The foreign and intergovernmental relations of Puerto Rico are governed by the Commerce and Territorial Clause of the Constitution of the United States. Because of this, they are subject to the plenary powers of Congress. Nonetheless, Puerto Rico has established relations with foreign nations, particularly with Hispanic American countries such as Colombia and Panamá. The establishment of such relations, however, requires permission from the U.S. Department of State or Congress itself. Still, most relations are already set by existent laws or trade agreements established beforehand by the United States that supersede the relation pursued by Puerto Rico.

At the local level, Puerto Rico established through a domestic law that its foreign affairs must be managed by the Department of State of Puerto Rico, an executive department. The executive officer of this department is known as the Secretary of State of Puerto Rico, currently Víctor Suárez Meléndez, an attorney and veteran public servant, and member of the Popular Democratic Party and of the Democratic Party of the United States.

In a similar fashion, the Puerto Rico Federal Affairs Administration, along with the Office of the Resident Commissioner, manage all the intergovernmental affairs of Puerto Rico before entities of, or in, the United States. These entities include the federal government of the United States, local and state governments of the United States, and public or private entities in the United States. Both offices frequently assist the Department of State of Puerto Rico in engaging with Washington, D.C.-based ambassadors and federal agencies that handle Puerto Rico's foreign affairs, such as the U.S. Department of State and the Agency for International Development (USAID).

In terms of leadership, the Administration is headed by a director while the Office is headed by the Resident Commissioner of Puerto Rico. Juan Eugenio Hernández Mayoral currently heads the administration, a former senator in the Puerto Rican legislature, and a member of the Popular Democratic and of the Democratic Party. Politically, the resident commissioner possesses a higher rank as she is the delegate elected by Puerto Ricans to represent them in Congress, specifically within the U.S. House of Representatives. Her rank stems from the right to serve on congressional committees, a right she exercises in every aspect like that of any other legislator, except being denied a vote on the final disposition of legislation on the House floor. The post is currently held by Jenniffer González-Colón, a Republican. She was elected in 2016, receiving more votes than any other official elected in Puerto Rico that year.

History
Prior to the arrival of Spaniards, the natives of Puerto Rico, the Taíno, had direct foreign relations with other tribes of the Caribbean. For example, they were known to have amicable relations with the tribes settled in the Greater and the Lesser Antilles, while it is widely believed that they were historical enemies of the Carib. It is unknown, however, if this applied to the Taíno of Puerto Rico, as archeologists believe they may have been allies with the Carib at some point. Findings so far have been inconclusive.

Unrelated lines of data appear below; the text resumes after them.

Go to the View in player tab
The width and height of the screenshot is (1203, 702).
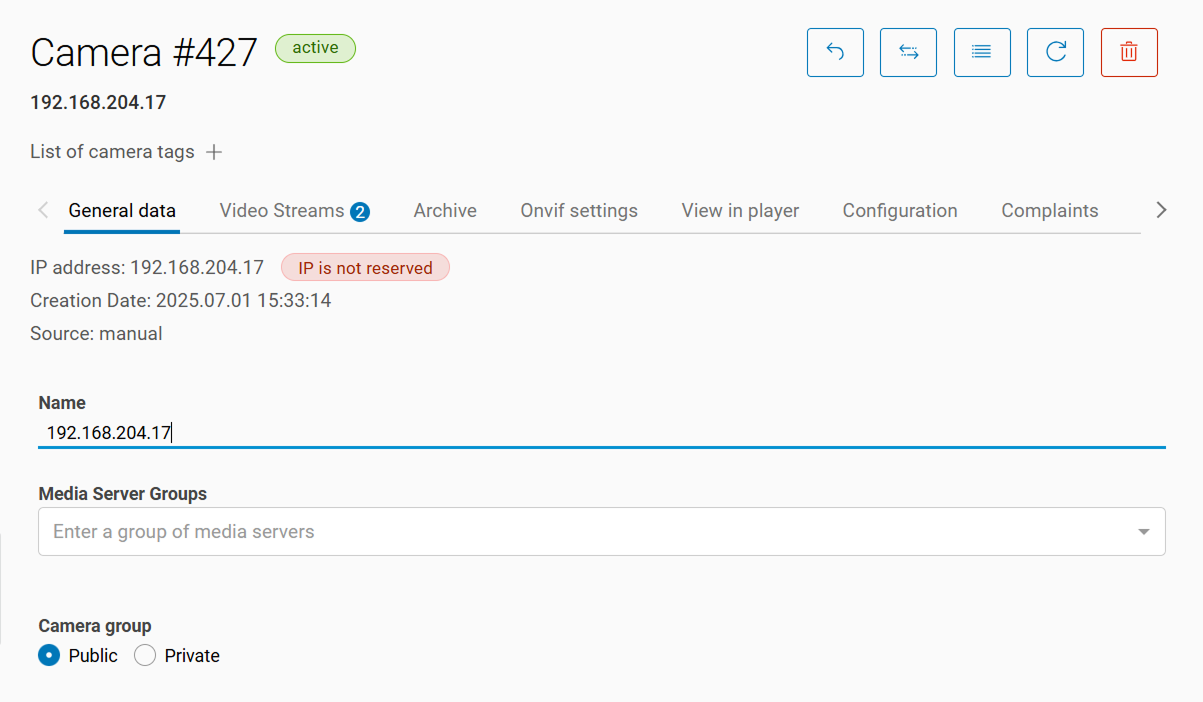[x=740, y=211]
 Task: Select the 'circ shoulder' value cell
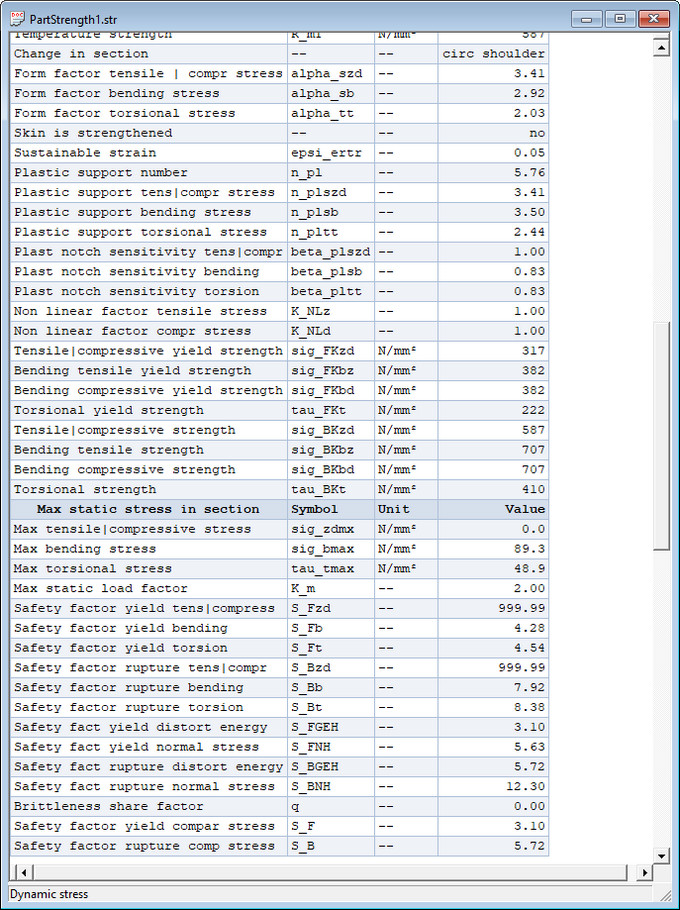point(493,54)
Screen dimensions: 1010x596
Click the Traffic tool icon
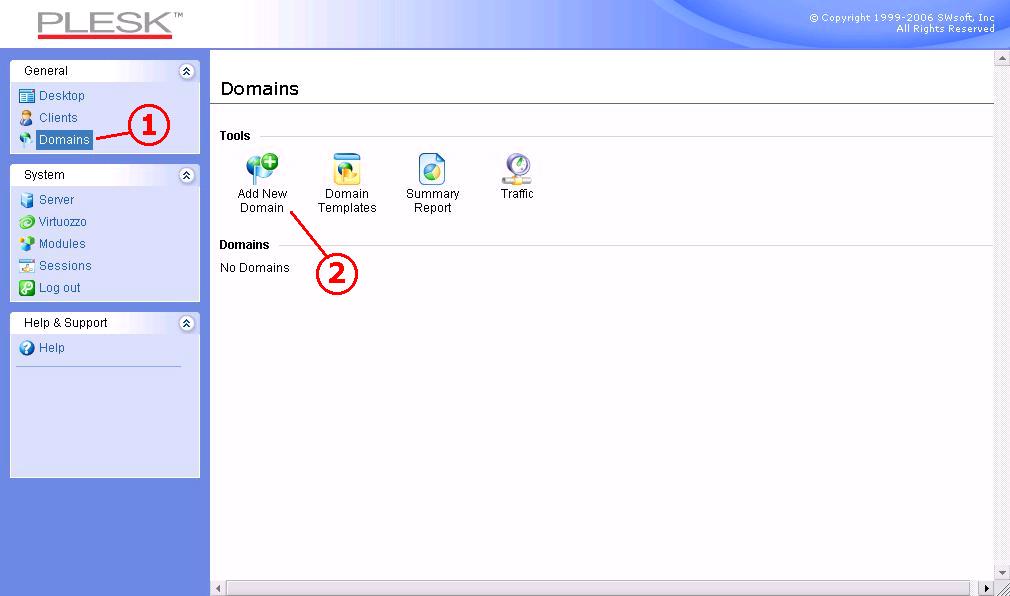click(517, 168)
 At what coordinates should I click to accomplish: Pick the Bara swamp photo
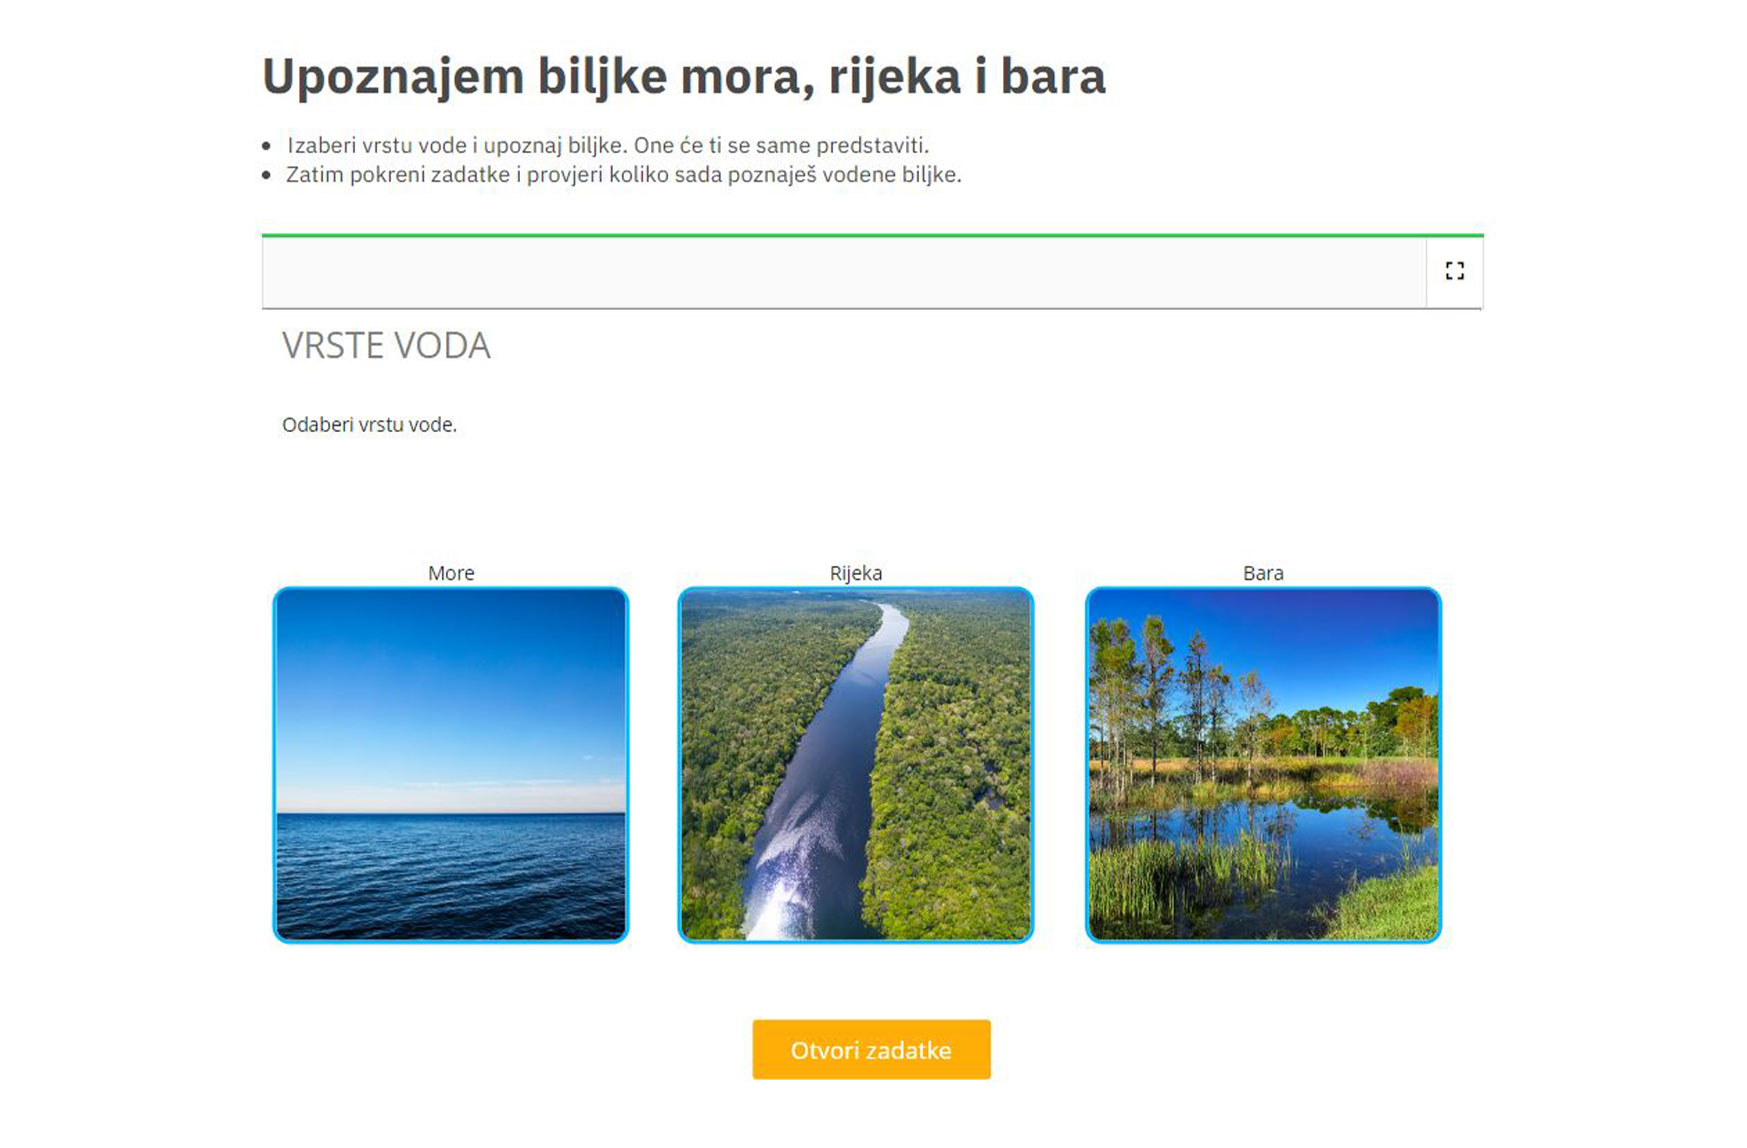click(1263, 765)
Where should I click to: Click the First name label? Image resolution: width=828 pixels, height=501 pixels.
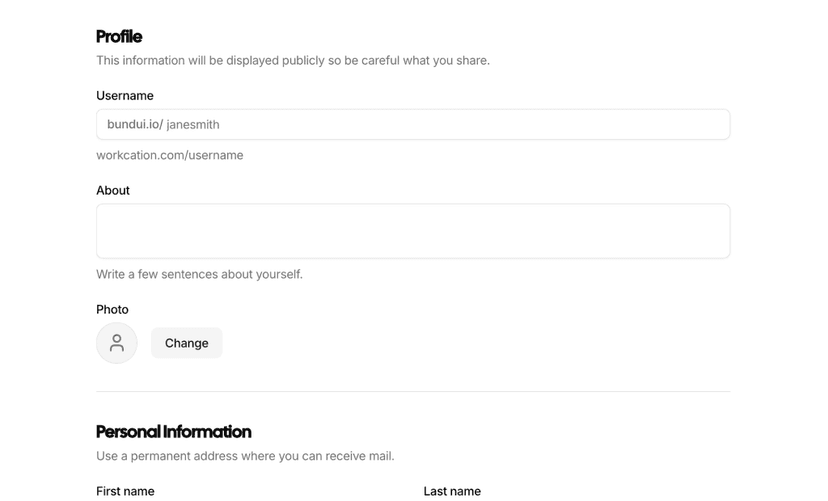click(125, 491)

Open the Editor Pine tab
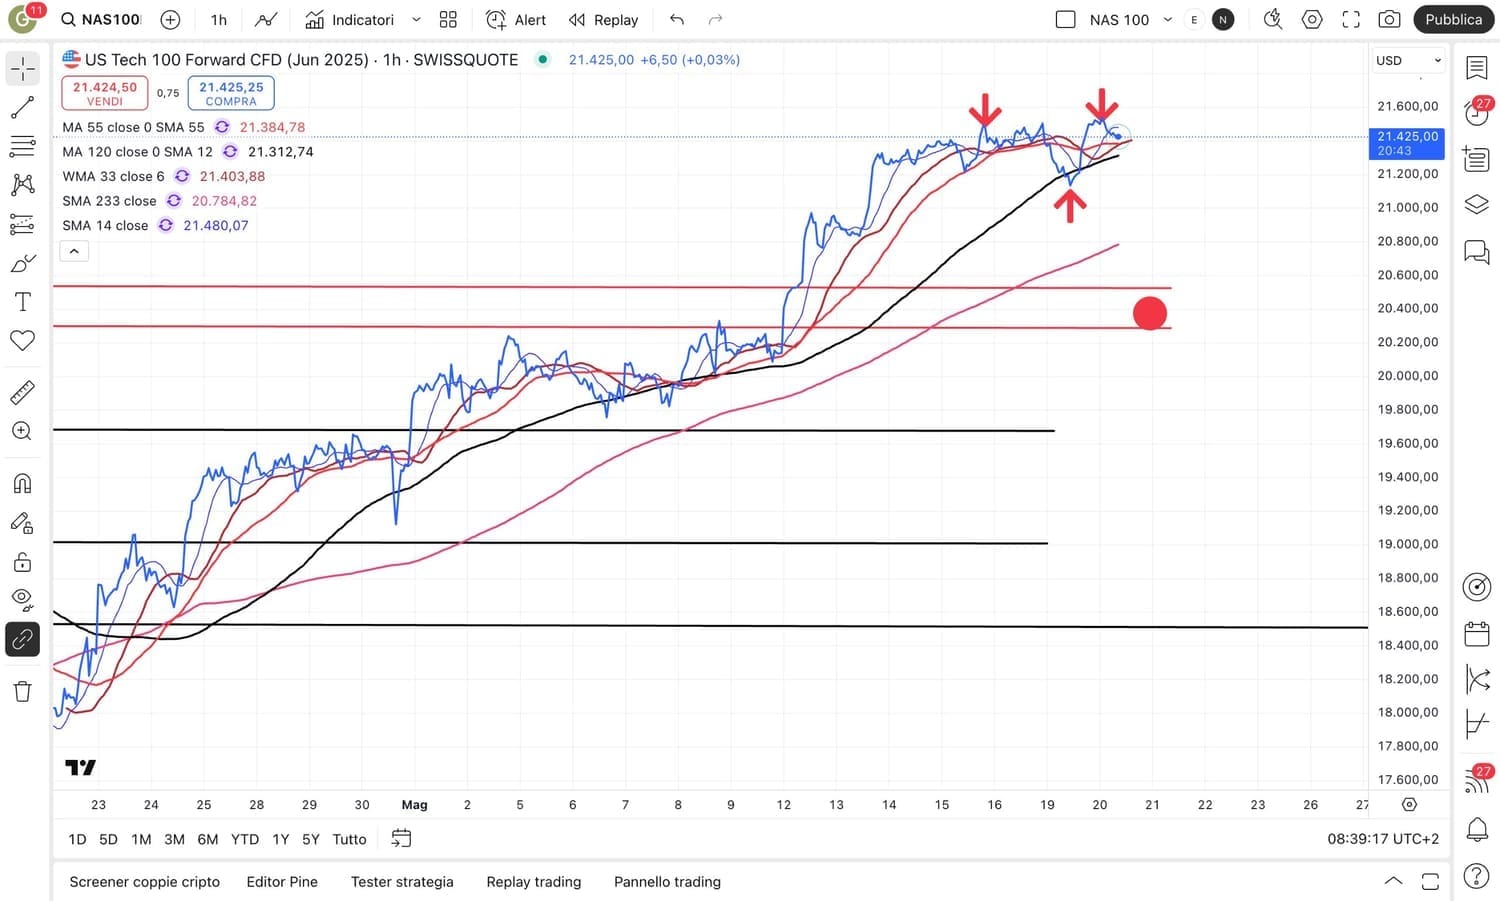click(x=282, y=881)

Upon the arrivals of Spaniards in 1493, Puerto Rico opened up to both the New and the Old World, establishing trading routes with North, Central and South America, as well as routes with Spain, Portugal and Africa. Trading of vegetables, fruits, slaves, and minerals became an integral part of Puerto Rico's international development afterwards.

After Puerto Rico was ceded to the United States as part of the Treaty of Paris, the United States and Puerto Rico began a long-standing metropolis-colony relationship. It is at this time that Puerto Rico became subject to the Commercial and Territory Clause of the U.S. Constitution, clauses that restrict how and with whom can Puerto Rico engage internationally. The territory also became, as a byproduct, subject to the different treaties and trade agreements ratified by the United States.

In 1920, after the enactment of the Merchant Marine Act of 1920 (also known as the Jones Act), Puerto Rico became restricted on which merchant marine it can use to import and export products. This is because the Jones Act prevents foreign-flagged ships from carrying cargo between two American ports (a practice known as cabotage). Under the Jones Act, foreign ships inbound with goods from Central and South America, Western Europe, and Africa cannot stop in Puerto Rico, offload Puerto Rico-bound goods, load mainland-bound Puerto Rico-manufactured goods, and continue to U.S. ports. Instead, they must proceed directly to U.S. ports, where distributors break bulk and send Puerto Rico-bound manufactured goods to Puerto Rico across the ocean by U.S.-flagged ships.

In modern times, Puerto Rico has been able to establish several treaties and trade agreements mostly with Hispanic American nations due to their cultural and linguistic similarities. Today, Puerto Rico has trade agreements with Colombia and Panamá, along with strong ties with its neighbors in the Caribbean Sea, particularly with the Dominican Republic and the United States Virgin Islands.

International organizations
Puerto Rico is restricted to join international organizations without the consent of the United States due to its current political status. However, due to its geographical and cultural nature, the U.S. Department of State allows Puerto Rico to be an observer in most international organizations to which it would potentially belong to if Puerto Rico were a sovereign state.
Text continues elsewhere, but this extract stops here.